Strange behavior of OpenCL atomic add operation

For a project, I had to dive into OpenCL: things are going fairly well except now that I need atomic operations. I'm executing the OpenCL code on top of an Nvidia GPU, with the last drivers. clGetDeviceInfo() querying CL_DEVICE_VERSION returns me: OpenCL 1.0 CUDA, hence I guess I have to refer to the OpenCL 1.0 specs.

I started using an atom_add operation in my kernel on a __global int* vnumber buffer: atom_add(&vnumber[0], 1);. This gave me clearly wrong results. Thus, as an additional check, I have moved the add instruction at the beginning of the kernel, so that it is executed for each thread. When the kernel is launched with 512 x 512 threads, the content of vnumber[0] is: 524288, which is exactly 2 x 512 x 512, two times the value that I should get. The funny thing is that by changing the add operation to atom_add(&vnumber[0], 2);, the returned value is 65536, again two times what I should get.
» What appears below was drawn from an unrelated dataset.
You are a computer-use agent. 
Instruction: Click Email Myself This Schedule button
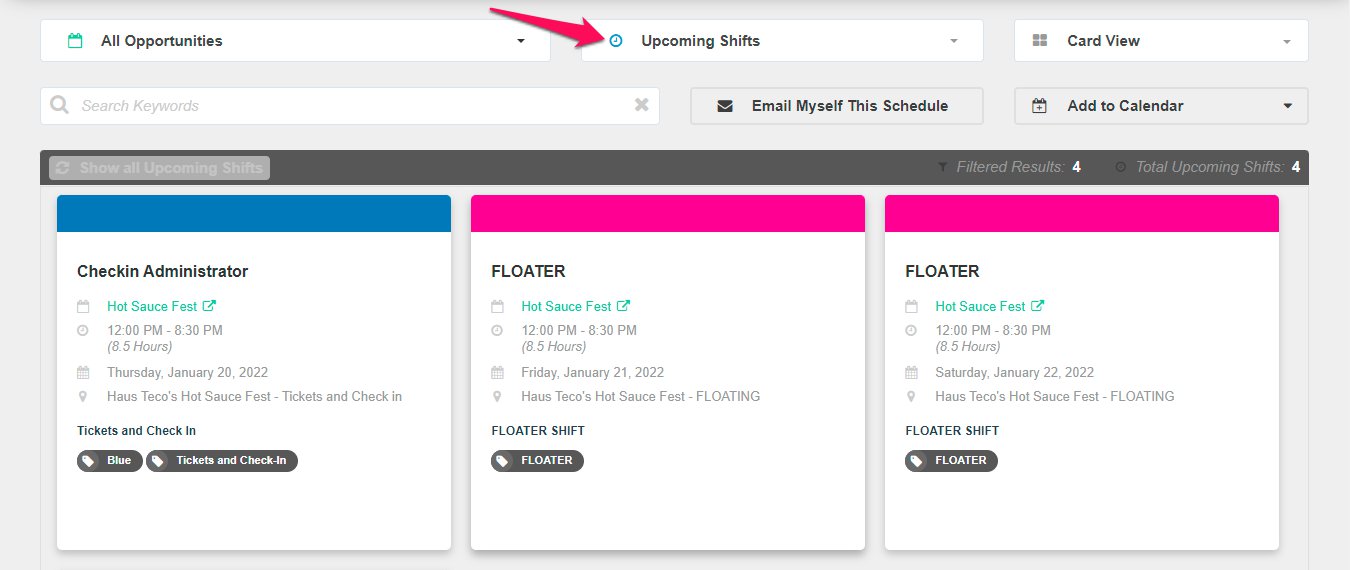(x=837, y=106)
Did someone already experienced something similar? Am I missing something very basic? I have checked the correctness of data types but it seems ok (I'm using *int buffer, and allocating it with sizeof(cl_int)).

Solution

You are using atom_add, which is an OpenCL 1.0 extension for local memory. Yet you are passing it global memory. Instead, try OpenCL 1.1's atomic_add, which works with global memory.